Possibilité de complications aigües
- anévrysme
- thrombose
- ischémie aigüe


Traitement 
Volontiers chirurgical.
Etude rétrospective de 14 patients traités chirurgicalement au CHU de Bordeaux Pellegrin dans le service de chirurgie vasculaire entre novembre 1998 et décembre 2013. 
 14 patients (13 hommes, 1 femme) ont été opérés d’un SAPP,  ils avaient de 18 à 49 ans (moyenne= 29.4 ans, médiane=29 ans). Le SAPP était bilatéral aux examens dans 13 cas sur 14(92.9%) et la chirurgie a été bilatérale chez 5 patients+++. 
Les patients sont majoritairement à faible risque cardiovasculaire. 13 patients sont sportifs, 1 est sédentaire. Les sports pratiqués sont : course à pied à 36%, vélo et rugby à 16% chacun, football à 12%, tennis et natation à 8%, basket à 4 %. 
 Le mode de révélation est chronique (douleur, crampe, gêne) chez 12 patients et ischémique aigu pour 2. Le délai de prise en charge est en moyenne de 18 mois. Les examens pratiqués ont été: écho-doppler, angioTDM+/IRM en dynamique. 3 patients avaient une complication vasculaire (1 avec un anévrysme avec embolisation distale, 1 avec une thrombose poplitée, 1 avec une thrombose poplitée et tibiale postérieure du coté non opéré). 
La voie d’abord chirurgicale est postérieure chez tous les patients, il y a eu libération chez tous, revascularisation pour 2 (2 pontages, 1 mise à plat d’anévrysme). La durée d’hospitalisation était de 5.9 jours en moyenne. Il a été trouvé 5 pièges anatomiques vrais et 9 fonctionnels. 

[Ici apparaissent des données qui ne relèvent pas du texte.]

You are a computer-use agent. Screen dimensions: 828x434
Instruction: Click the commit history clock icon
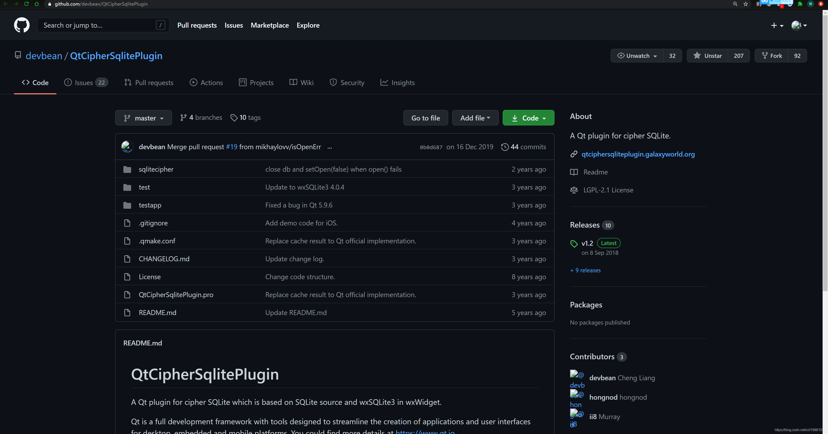[x=505, y=147]
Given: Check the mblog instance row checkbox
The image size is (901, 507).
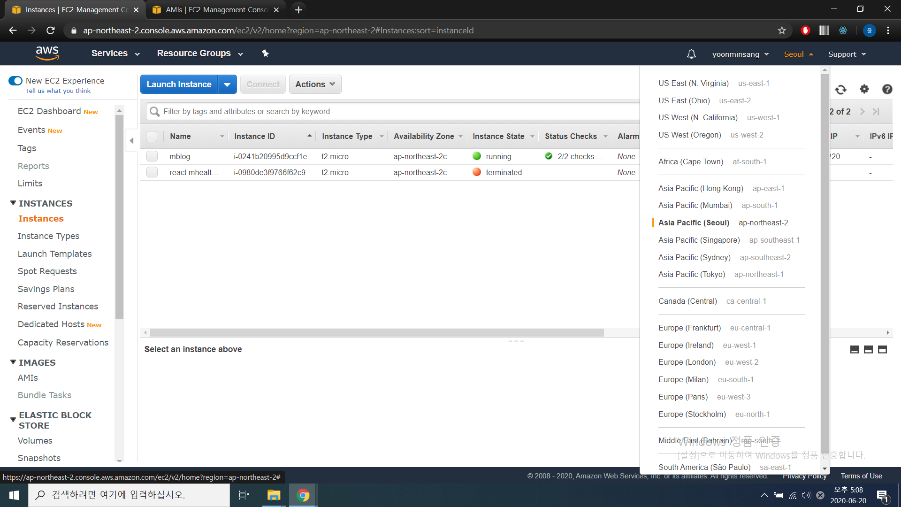Looking at the screenshot, I should click(x=152, y=156).
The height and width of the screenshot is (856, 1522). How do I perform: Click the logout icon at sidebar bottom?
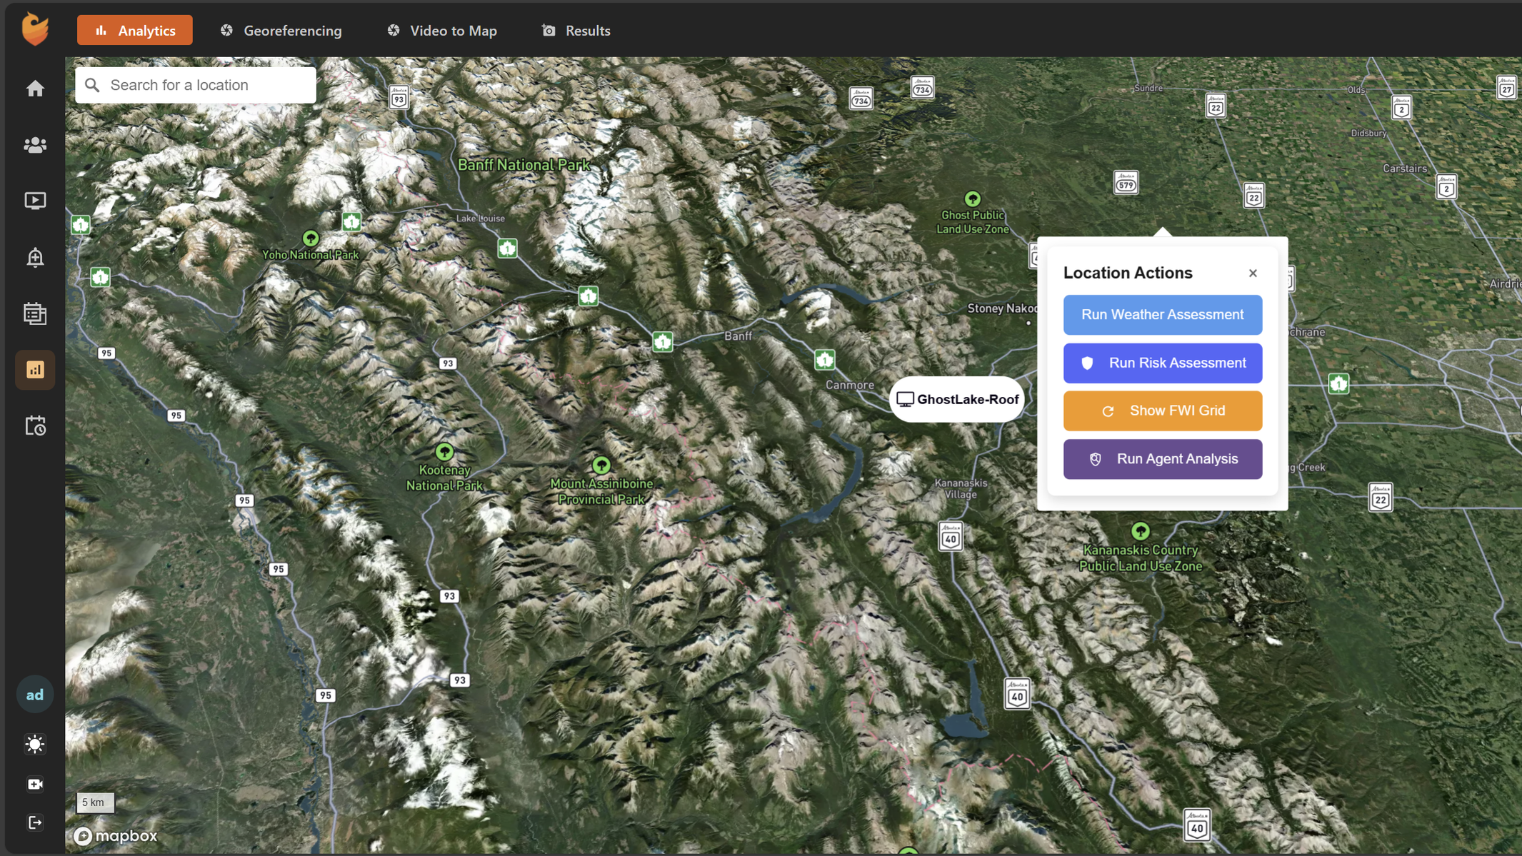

L’arrêt sportif était de 22.5 semaines, si reprise; 3 sur 12 ont eu des douleurs postopératoires nécessitant un antalgique de palier 2 ou 3, il y a eu 1 cas d’infection de cicatrice, 2 hématomes (dont 1 du à l’aponévrotomie concomitante), une phlébite. 
Au niveau fonctionnel, 8 patients sur 12 interrogés ont repris le sport, 3 n’ont pas repris pour diverses raisons et un autre parce qu’il était sédentaire. 8 sur 12 interrogés sont satisfaits, 10 referaient l’intervention s’il le fallait.  
Discussion:
Les résultats fonctionnels de la chirurgie sont mitigés : bon résultat lorsque la douleur est liée au SAPP seul. La chirurgie en cas de piège anatomique apparait nécessaire en raison du risque de complications artérielles à long terme et in fine du risque d’amputation si pas d’intervention. 
La libération des pièges anatomiques vrais semble donner de meilleurs résultats car les 5 n’ont plus les douleurs du SAPP. Les 9 patients restants plutôt souffrant de SAPP fonctionnel ont des résultats variables.